The rumor goes that legend of bouldering John Gill was the one to initially discover the potential at the 'Fields and that he even put up some modern routes. There is even a classic V1 named "The Gill Problem". The Dixie Cragger's Atlas
says: "It is said by some that this was established by John Gill during his stay in Alabama. Unfortunately, John Gill told Lee Means in 2004 that he actually never climbed at The Boulderfields, only on the bluff along Shades Crest in '64-'65." Nonetheless, the influence of big names and giants of bouldering for the last forty years have made Moss Rock Preserve the highest concentration of difficult problems in the Southeast. But that's not to say that there's no place for the beginner. There are close to a hundred routes rated between V0 and V3.
In 2001, impending zoning changes and plans for developing the area spelled almost certain doom for the bouldering sanctity of the 'Fields. The Southeastern Climbers Coalition, brought into action by local climber Lee Means, helped pay the lease on the land, and the city of Hoover was convinced to secure what was once the Shades Crest Boulderfields as Moss Rock Preserve.
The expansion of the City of Hoover's development, The Preserve
, has opened up a significantly shorter and less complicated route to Moss Rock.
-From I-459, take exit 10.
-Turn South on Highway 150 / John Hawkins Pkwy. (toward the Hoover Met Stadium)
-At the first stoplight, turn left on Sulphur Springs Road.
-At a T-intersection, turn left to stay on Sulphur Springs Road.
-Turn right onto Preserve Parkway.
An obvious trail leads into the woods on your left from the large parking area.
There are several other entrances into the hiking trails in the Preserve, but the above directions take you to the main entrance and the boulder field.
Straight from the City of Hoover Municipal Code (Ordinance #03-1973)
"Please do your part to keep this area scenic and wild for all generations to enjoy…
1) No person shall deposit any trash or debris within the Preserve except in trash receptacles provided thereof.
2) It shall be unlawful for any person to destroy, deface, injure, remove or disturb any native or domesticated plant, tree, shrub or flower within the Preserve.

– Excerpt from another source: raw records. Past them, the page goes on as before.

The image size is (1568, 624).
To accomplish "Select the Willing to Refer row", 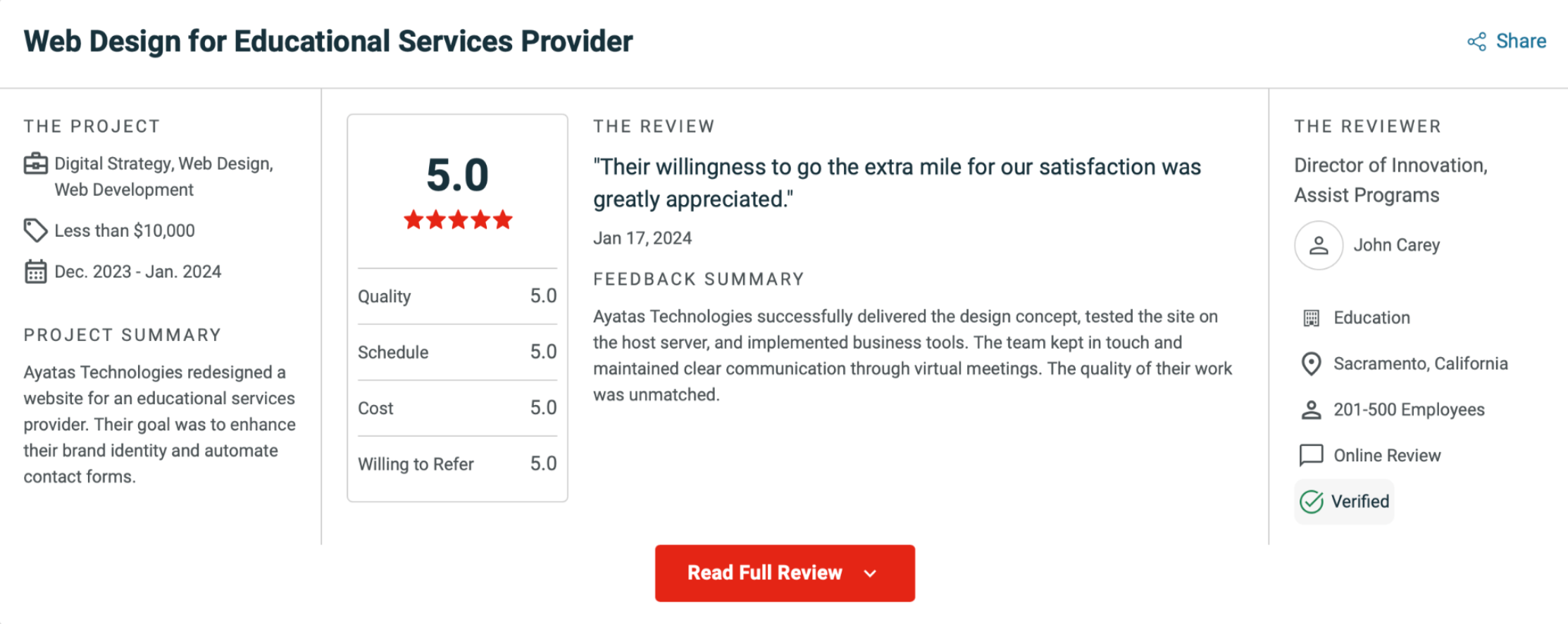I will pyautogui.click(x=457, y=464).
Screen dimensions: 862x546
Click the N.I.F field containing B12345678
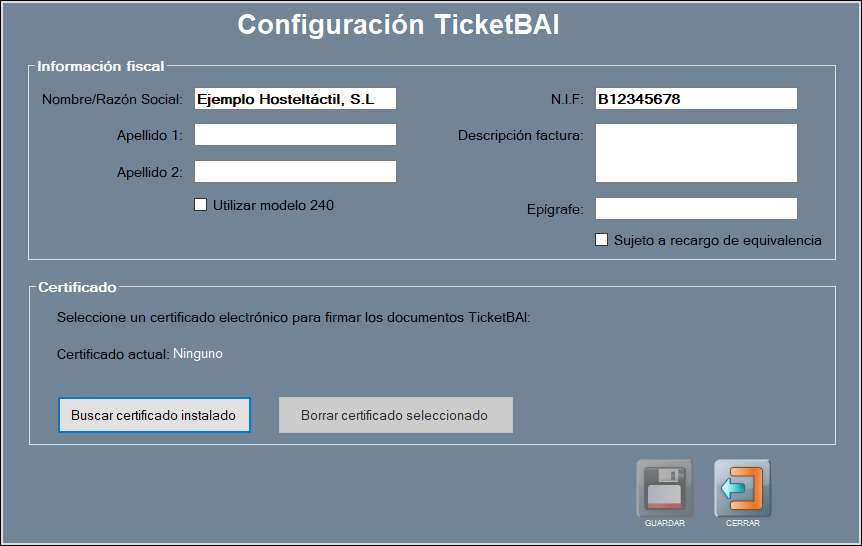coord(696,99)
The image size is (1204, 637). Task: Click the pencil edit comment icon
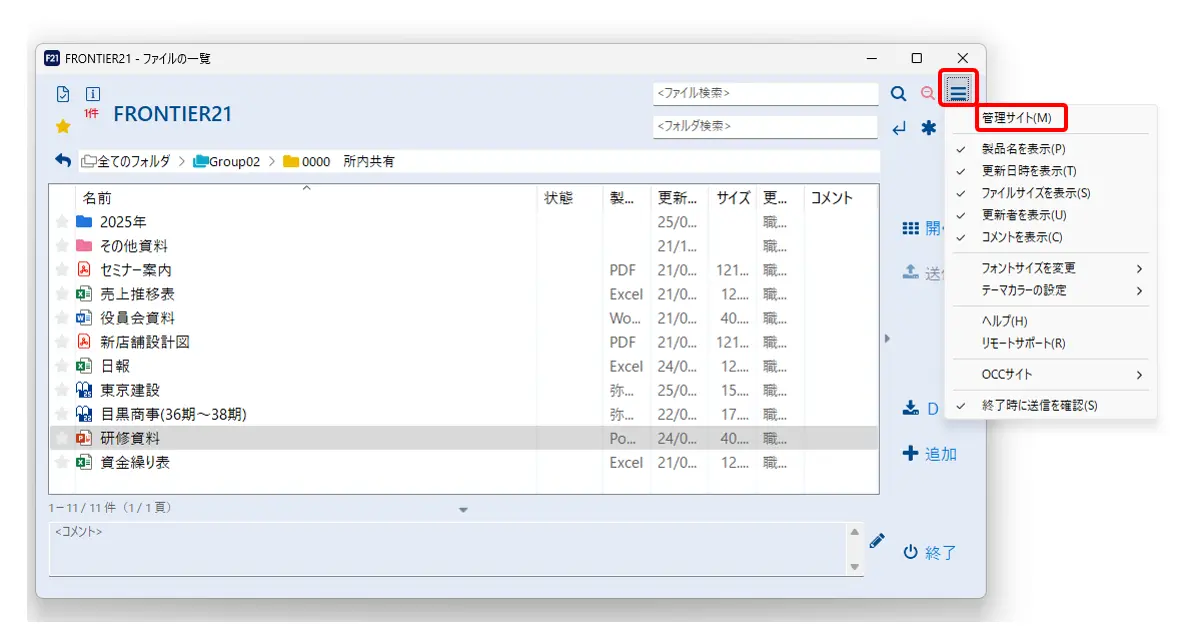tap(877, 541)
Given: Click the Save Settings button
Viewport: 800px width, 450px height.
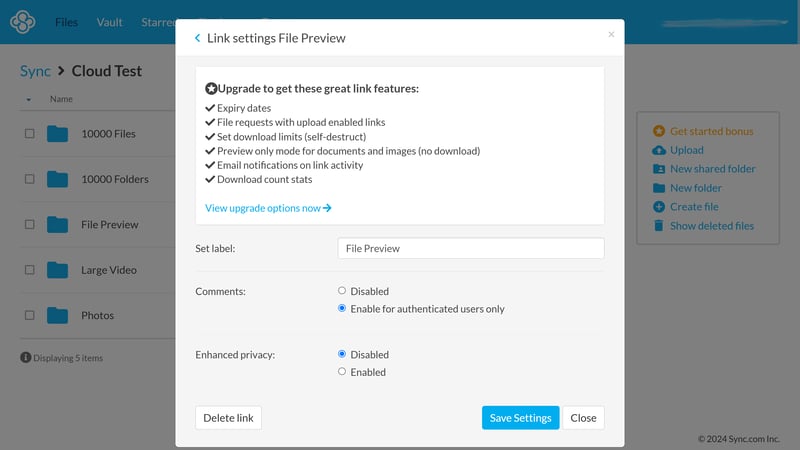Looking at the screenshot, I should [x=520, y=418].
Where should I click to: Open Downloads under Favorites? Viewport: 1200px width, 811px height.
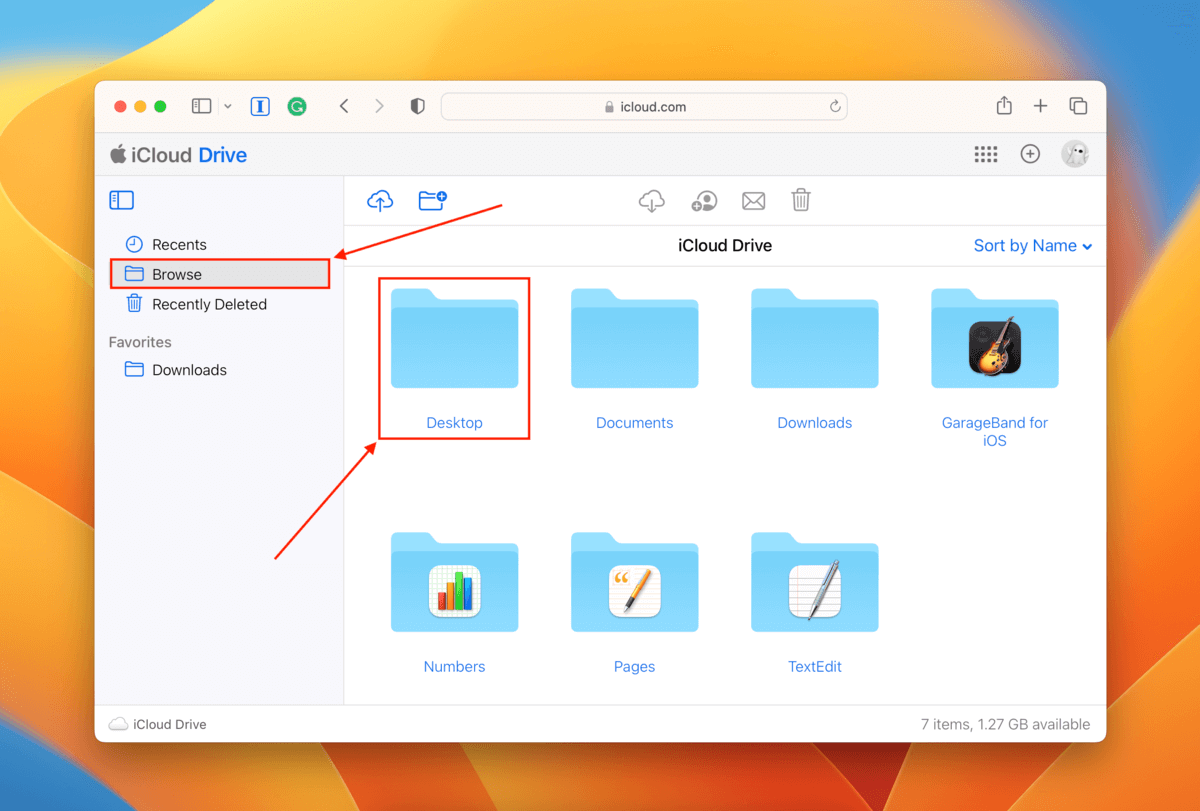click(189, 370)
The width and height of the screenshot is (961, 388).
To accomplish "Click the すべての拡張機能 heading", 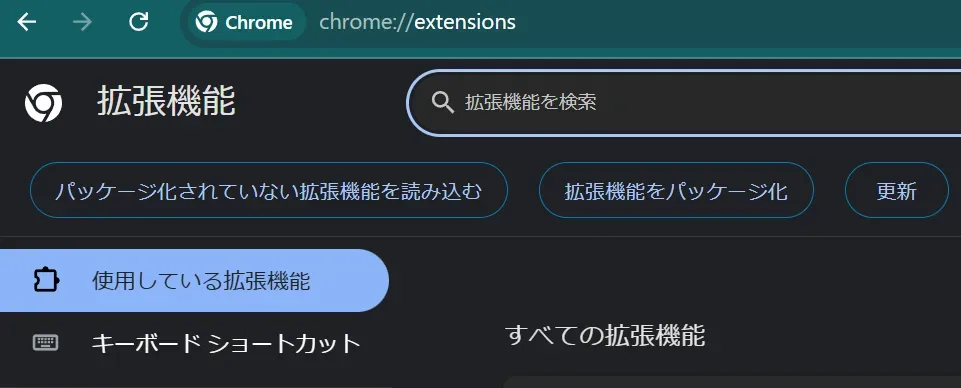I will (605, 336).
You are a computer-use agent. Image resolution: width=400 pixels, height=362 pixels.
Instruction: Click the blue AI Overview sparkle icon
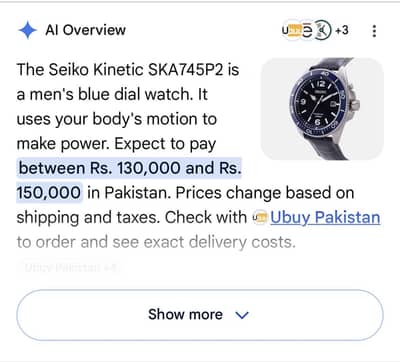[28, 30]
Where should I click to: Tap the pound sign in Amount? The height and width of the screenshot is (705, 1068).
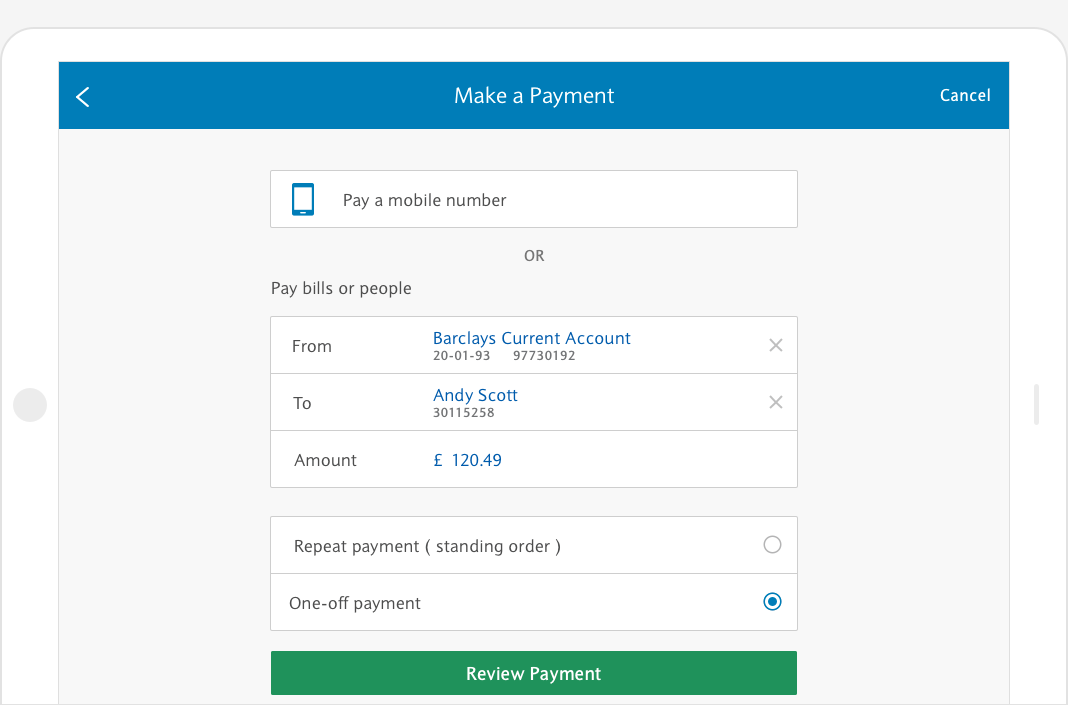438,460
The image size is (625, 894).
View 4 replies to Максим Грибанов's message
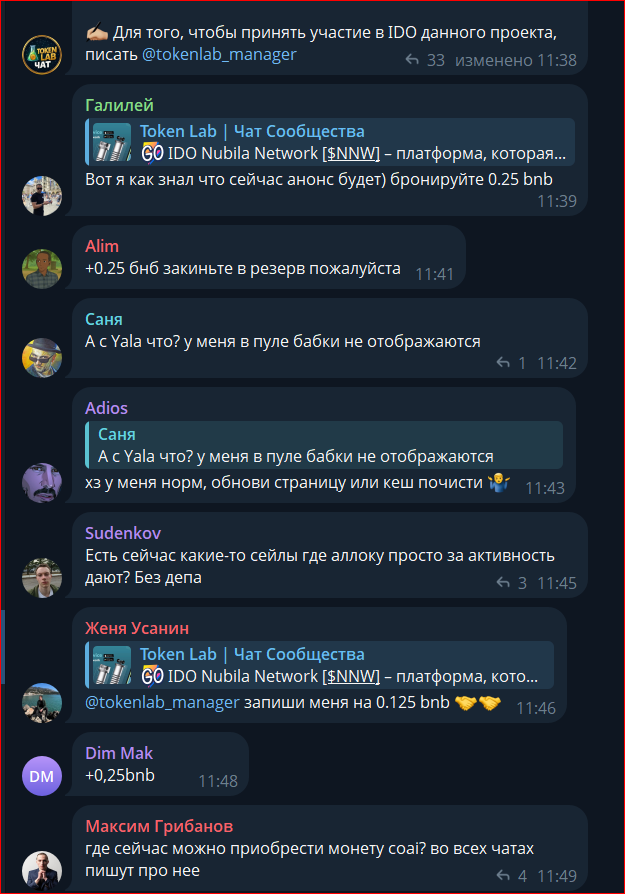511,875
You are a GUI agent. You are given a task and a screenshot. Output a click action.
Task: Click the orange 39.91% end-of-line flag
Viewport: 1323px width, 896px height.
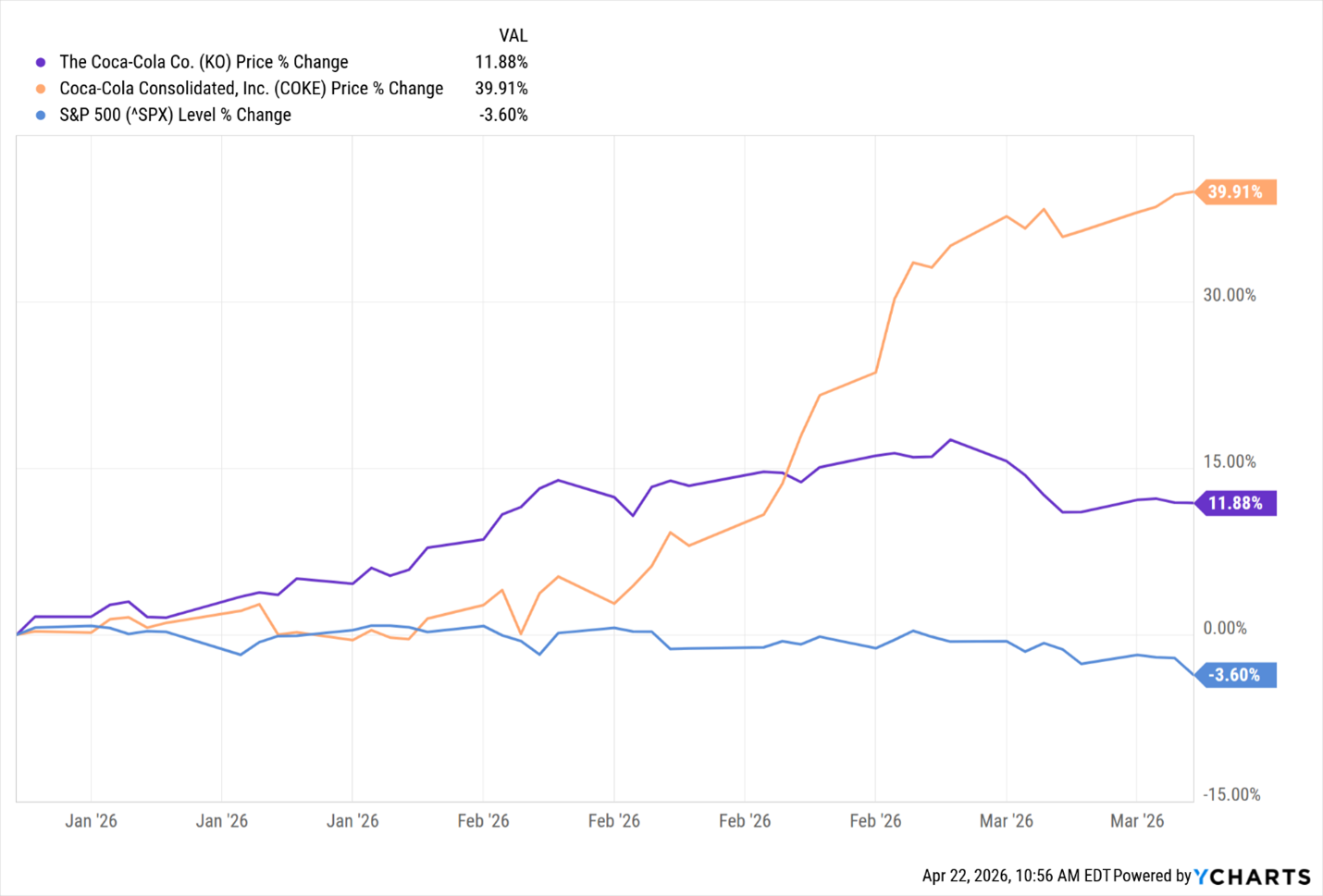[x=1235, y=192]
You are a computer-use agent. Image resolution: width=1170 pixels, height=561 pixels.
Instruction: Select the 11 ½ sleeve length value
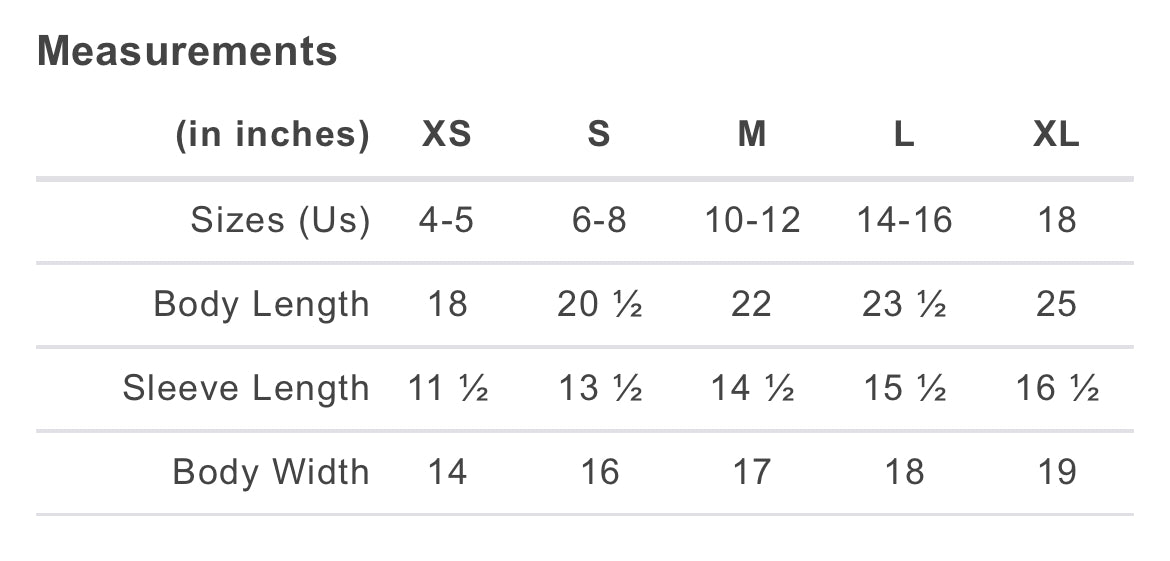tap(447, 388)
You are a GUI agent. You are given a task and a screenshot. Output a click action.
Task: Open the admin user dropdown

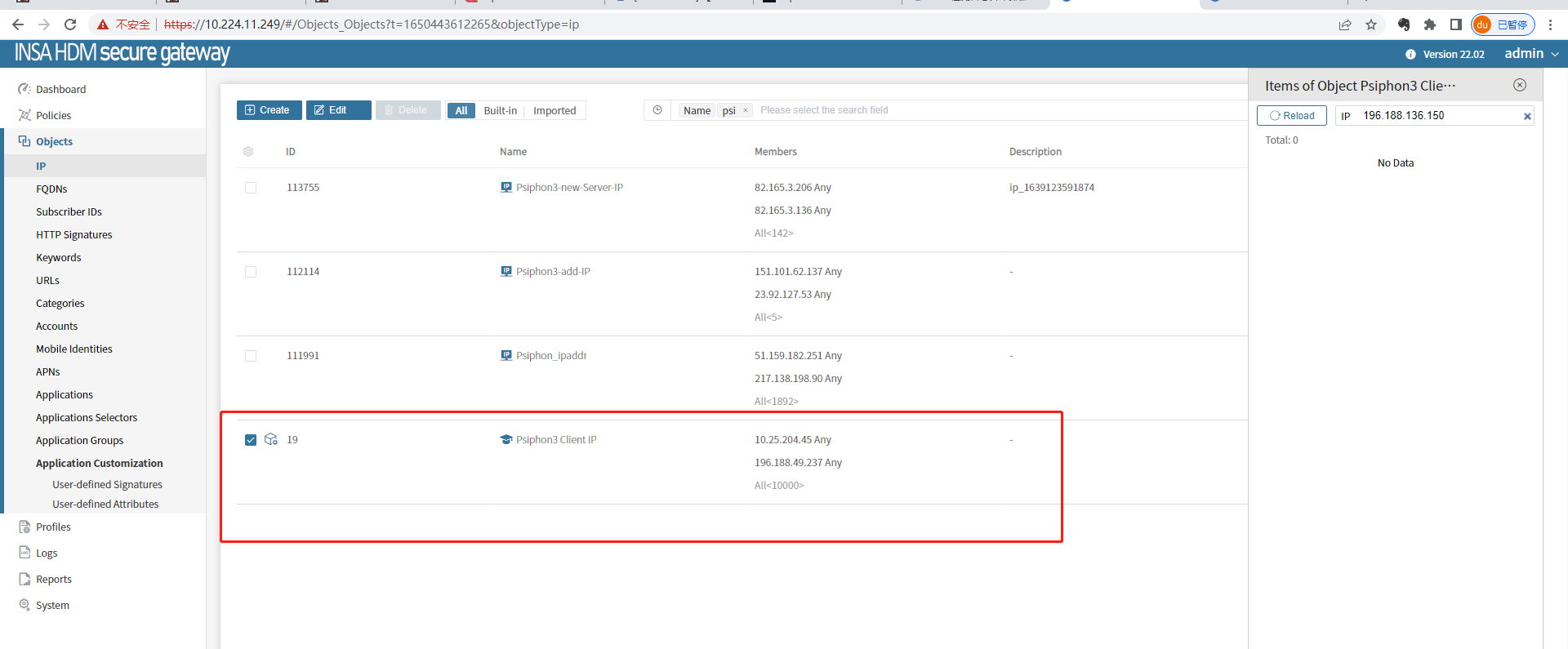point(1531,54)
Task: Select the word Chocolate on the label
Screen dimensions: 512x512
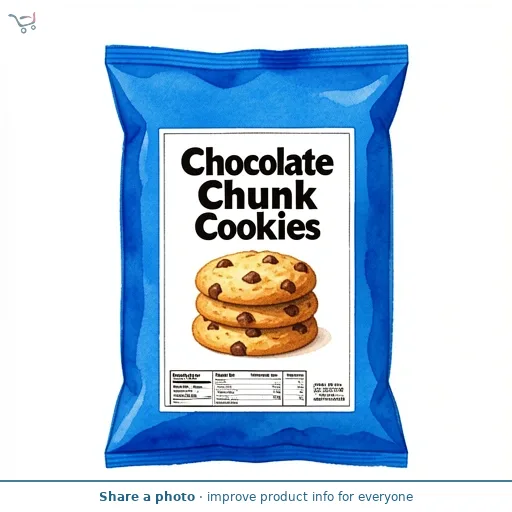Action: pos(257,162)
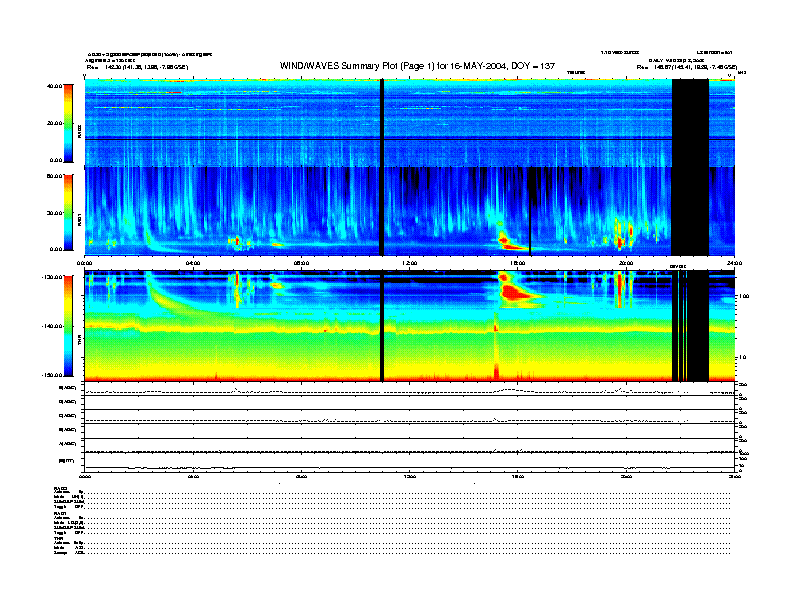Click the 24:00 time axis label
The width and height of the screenshot is (792, 612).
tap(733, 263)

3) No vehicles shall be parked in any areas except those areas designated for parking and only during hours that the Preserve is open.
4) No bicycles; skateboards; or motorized vehicles shall be allowed on walking trails or in any area of the Preserve, except on roadways and parking areas. All public safety and emergency vehicles are exempt from this section.
5) No person shall possess or consume alcoholic beverages within the limits of the Preserve.
6) No person shall be on the Preserve premises except during posted times of sunrise to sunset.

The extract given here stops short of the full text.